**Listed entries**:

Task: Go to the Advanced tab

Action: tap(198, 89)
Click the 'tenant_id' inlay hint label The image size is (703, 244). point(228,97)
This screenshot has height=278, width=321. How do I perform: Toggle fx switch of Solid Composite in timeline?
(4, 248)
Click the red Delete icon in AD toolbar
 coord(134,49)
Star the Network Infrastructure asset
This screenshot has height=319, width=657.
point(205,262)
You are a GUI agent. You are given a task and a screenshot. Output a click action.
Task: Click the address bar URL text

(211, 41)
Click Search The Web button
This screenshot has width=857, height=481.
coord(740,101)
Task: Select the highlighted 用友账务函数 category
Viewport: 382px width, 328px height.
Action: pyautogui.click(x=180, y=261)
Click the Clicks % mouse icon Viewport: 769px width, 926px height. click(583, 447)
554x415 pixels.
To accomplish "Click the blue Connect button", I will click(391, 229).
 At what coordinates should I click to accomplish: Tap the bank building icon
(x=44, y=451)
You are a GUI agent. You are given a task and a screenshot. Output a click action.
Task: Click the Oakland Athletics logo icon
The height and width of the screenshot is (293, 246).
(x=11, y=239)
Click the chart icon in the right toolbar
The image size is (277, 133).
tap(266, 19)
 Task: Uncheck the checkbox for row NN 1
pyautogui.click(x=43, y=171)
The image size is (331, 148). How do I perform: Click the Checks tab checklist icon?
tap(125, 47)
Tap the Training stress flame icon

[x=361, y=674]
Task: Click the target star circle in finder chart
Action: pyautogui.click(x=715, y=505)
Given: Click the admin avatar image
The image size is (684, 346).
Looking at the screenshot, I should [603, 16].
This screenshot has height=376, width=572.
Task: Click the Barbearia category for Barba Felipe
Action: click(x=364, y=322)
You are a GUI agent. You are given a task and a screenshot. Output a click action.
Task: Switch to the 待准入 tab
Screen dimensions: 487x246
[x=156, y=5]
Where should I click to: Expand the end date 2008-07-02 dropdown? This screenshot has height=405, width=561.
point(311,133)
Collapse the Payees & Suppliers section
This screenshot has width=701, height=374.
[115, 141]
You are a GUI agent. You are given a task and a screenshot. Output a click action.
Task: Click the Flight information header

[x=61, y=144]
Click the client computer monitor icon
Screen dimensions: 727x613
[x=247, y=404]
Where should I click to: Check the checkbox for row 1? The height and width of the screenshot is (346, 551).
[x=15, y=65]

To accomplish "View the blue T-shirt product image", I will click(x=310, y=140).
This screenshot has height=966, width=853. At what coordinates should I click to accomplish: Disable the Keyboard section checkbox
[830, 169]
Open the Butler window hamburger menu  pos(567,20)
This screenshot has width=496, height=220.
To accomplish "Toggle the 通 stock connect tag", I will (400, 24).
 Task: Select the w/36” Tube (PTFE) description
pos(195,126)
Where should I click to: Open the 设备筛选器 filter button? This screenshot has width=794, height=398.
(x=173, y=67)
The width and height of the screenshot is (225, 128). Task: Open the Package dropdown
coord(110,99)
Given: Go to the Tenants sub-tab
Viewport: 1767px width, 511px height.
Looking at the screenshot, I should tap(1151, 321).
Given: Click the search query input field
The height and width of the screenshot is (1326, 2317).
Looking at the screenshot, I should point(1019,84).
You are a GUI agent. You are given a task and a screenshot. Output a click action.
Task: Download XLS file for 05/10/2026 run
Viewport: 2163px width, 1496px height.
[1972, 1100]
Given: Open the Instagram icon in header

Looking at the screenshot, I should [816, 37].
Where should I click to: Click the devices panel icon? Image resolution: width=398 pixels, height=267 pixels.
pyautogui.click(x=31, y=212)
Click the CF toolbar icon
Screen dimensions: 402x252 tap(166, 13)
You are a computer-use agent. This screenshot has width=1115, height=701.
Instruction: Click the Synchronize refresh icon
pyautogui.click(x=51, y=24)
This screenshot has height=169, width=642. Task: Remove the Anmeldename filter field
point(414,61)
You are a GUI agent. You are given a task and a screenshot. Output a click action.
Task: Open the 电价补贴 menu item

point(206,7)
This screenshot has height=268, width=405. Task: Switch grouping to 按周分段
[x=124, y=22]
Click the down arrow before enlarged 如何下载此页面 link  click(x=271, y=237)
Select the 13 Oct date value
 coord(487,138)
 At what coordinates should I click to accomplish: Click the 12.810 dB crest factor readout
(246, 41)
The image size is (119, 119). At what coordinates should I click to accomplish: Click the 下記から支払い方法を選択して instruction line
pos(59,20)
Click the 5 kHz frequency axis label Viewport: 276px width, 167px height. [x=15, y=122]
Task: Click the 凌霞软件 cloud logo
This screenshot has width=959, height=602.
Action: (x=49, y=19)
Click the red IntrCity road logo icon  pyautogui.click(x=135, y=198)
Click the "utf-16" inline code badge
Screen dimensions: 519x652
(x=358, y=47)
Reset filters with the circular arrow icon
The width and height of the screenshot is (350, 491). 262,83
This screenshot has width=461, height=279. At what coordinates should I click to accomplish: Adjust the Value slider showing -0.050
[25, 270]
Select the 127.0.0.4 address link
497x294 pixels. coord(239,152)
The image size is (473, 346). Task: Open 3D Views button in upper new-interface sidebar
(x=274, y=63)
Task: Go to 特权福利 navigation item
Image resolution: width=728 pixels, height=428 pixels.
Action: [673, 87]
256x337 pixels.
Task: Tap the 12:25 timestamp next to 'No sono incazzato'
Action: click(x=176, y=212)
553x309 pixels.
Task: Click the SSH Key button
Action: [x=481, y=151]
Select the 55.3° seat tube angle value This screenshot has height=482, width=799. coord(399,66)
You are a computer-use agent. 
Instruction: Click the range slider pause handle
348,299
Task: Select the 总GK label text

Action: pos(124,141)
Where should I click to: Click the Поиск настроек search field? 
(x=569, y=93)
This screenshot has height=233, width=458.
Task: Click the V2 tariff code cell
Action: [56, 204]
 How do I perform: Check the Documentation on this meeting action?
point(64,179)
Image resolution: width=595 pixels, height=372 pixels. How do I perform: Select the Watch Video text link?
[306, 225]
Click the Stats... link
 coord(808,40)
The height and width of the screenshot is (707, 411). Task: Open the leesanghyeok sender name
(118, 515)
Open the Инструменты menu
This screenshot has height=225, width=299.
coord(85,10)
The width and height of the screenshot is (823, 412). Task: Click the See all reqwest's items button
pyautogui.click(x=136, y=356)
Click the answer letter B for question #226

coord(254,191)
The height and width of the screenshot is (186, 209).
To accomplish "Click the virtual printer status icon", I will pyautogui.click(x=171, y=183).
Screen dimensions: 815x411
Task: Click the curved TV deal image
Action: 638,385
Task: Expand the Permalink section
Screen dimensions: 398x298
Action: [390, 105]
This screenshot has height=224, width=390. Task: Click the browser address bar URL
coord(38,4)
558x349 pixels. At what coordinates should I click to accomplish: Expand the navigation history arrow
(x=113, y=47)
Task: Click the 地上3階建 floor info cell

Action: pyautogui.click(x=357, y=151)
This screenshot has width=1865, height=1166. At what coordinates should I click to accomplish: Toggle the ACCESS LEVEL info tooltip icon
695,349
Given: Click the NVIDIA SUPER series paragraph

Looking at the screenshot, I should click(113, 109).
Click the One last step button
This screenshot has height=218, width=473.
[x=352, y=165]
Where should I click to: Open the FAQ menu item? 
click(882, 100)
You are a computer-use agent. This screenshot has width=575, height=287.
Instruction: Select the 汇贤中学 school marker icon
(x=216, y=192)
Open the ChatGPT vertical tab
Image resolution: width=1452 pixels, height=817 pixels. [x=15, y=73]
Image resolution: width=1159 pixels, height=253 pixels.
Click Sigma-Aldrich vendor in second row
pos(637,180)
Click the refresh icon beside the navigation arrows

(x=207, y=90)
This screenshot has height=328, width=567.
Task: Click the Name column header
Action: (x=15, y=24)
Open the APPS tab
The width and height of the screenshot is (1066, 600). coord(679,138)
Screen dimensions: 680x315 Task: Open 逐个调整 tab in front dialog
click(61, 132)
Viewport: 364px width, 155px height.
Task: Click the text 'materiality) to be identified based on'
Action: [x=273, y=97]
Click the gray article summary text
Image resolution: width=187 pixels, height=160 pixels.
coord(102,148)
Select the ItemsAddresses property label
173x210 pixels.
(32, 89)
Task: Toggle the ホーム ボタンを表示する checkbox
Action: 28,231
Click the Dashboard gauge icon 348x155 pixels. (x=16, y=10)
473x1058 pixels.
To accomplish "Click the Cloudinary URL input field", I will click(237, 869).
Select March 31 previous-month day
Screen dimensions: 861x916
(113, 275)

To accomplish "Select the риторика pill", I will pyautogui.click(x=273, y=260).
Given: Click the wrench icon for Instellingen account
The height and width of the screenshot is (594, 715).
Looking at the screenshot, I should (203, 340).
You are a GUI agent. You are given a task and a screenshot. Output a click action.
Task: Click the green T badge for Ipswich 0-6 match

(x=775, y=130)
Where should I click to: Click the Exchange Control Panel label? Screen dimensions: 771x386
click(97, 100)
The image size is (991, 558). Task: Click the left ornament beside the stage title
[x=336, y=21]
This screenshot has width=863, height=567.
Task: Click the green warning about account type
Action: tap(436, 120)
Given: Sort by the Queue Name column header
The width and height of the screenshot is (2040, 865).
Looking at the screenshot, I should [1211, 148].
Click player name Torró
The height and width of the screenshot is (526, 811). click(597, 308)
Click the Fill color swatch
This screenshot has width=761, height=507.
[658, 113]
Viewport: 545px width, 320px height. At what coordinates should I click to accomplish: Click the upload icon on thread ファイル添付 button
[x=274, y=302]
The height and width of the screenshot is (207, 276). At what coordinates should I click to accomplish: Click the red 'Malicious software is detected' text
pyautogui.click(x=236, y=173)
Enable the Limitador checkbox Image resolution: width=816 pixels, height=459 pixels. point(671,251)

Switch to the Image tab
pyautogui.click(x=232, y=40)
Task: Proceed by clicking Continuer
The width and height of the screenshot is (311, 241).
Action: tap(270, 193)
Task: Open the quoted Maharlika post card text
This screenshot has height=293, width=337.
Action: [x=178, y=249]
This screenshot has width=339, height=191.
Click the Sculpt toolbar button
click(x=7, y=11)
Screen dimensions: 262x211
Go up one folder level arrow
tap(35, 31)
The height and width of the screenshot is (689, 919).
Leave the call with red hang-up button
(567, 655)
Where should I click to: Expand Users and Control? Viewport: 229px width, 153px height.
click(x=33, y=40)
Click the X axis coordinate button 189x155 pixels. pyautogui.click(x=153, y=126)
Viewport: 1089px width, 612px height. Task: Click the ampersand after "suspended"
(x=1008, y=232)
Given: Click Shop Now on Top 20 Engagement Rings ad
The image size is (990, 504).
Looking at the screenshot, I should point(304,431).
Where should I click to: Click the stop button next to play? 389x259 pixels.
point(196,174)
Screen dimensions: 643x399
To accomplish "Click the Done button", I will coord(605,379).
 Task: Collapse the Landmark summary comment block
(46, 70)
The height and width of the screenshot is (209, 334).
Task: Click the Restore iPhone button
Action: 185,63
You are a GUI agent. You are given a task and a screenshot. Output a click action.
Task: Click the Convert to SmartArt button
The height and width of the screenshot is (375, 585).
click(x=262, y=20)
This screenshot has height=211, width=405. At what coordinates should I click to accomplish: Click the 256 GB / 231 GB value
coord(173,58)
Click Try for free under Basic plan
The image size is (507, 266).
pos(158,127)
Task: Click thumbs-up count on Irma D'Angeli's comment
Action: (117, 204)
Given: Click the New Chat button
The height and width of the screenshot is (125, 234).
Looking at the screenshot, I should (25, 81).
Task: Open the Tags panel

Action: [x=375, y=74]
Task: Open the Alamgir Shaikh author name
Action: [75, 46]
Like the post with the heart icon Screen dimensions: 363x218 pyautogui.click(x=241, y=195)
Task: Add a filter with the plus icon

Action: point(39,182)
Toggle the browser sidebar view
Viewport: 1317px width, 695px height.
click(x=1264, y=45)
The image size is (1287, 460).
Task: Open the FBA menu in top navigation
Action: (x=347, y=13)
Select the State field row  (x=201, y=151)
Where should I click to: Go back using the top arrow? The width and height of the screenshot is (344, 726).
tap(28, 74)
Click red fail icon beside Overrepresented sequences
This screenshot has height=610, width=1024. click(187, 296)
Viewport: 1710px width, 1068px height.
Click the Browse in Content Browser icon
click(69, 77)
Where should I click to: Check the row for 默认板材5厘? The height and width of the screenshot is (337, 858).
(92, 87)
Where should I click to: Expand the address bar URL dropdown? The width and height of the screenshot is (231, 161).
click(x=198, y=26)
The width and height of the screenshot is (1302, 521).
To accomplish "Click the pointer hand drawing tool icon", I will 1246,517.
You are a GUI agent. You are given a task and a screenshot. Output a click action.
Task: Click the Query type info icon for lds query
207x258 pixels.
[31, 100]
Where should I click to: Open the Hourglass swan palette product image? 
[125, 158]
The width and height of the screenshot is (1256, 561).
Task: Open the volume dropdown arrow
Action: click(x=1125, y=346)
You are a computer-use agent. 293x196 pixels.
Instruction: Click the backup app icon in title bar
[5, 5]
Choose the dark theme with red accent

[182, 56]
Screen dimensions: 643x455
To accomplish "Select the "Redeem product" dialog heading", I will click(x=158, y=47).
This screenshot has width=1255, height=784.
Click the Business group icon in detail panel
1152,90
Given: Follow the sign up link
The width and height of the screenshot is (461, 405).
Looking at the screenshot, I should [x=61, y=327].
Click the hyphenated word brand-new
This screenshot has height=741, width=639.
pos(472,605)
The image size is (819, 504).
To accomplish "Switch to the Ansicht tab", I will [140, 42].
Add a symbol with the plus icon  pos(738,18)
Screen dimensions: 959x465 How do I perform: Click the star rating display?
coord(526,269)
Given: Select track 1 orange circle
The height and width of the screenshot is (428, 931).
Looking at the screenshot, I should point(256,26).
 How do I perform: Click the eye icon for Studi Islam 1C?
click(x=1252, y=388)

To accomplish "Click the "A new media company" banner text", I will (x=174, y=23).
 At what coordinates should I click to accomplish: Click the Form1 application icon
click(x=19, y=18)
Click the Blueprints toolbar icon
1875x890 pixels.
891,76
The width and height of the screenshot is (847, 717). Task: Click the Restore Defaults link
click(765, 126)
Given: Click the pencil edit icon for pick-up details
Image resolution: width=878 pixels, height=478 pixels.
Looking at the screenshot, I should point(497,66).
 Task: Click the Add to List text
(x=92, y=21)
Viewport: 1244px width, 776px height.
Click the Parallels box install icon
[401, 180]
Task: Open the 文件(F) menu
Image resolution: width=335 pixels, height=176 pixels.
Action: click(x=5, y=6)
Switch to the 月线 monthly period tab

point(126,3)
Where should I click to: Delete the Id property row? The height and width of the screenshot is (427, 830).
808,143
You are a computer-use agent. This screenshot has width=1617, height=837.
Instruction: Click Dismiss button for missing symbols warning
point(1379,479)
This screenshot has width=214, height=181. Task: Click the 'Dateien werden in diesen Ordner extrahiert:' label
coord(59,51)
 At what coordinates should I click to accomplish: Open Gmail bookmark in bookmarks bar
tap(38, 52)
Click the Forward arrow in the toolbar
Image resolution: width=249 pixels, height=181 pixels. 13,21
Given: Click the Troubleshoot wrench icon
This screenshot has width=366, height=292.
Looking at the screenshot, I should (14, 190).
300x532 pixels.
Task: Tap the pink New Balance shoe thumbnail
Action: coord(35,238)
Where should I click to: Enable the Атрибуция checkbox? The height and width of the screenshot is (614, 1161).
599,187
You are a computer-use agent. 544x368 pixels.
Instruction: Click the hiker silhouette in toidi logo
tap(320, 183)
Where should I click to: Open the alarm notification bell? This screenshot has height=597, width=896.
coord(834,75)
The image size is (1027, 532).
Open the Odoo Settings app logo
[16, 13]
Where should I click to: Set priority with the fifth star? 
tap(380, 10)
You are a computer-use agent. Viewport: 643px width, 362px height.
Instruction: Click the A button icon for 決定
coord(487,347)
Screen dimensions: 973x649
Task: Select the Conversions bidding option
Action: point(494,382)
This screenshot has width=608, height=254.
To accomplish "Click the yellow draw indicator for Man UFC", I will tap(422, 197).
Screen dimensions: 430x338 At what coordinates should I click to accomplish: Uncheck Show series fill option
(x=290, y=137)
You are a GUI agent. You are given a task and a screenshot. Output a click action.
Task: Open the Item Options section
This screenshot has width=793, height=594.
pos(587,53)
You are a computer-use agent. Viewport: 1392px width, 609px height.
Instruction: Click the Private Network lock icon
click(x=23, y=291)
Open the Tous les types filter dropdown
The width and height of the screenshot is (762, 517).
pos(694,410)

**Your assignment**: From the records above, extract exactly and only the lines that begin at the line with "Where should I click to: Expand the end" and stop after the line with "This screenshot has width=496, height=220.".

**Task response**:
Where should I click to: Expand the end date 2008-07-02 dropdown? This screenshot has height=405, width=561.
point(311,133)
Collapse the Payees & Suppliers section
This screenshot has width=701, height=374.
[115, 141]
You are a GUI agent. You are given a task and a screenshot. Output a click action.
Task: Click the Flight information header

[x=61, y=144]
Click the client computer monitor icon
Screen dimensions: 727x613
[x=247, y=404]
Where should I click to: Check the checkbox for row 1? The height and width of the screenshot is (346, 551).
[x=15, y=65]

To accomplish "View the blue T-shirt product image", I will click(x=310, y=140).
This screenshot has height=966, width=853. At what coordinates should I click to accomplish: Disable the Keyboard section checkbox
[830, 169]
Open the Butler window hamburger menu  pos(567,20)
This screenshot has width=496, height=220.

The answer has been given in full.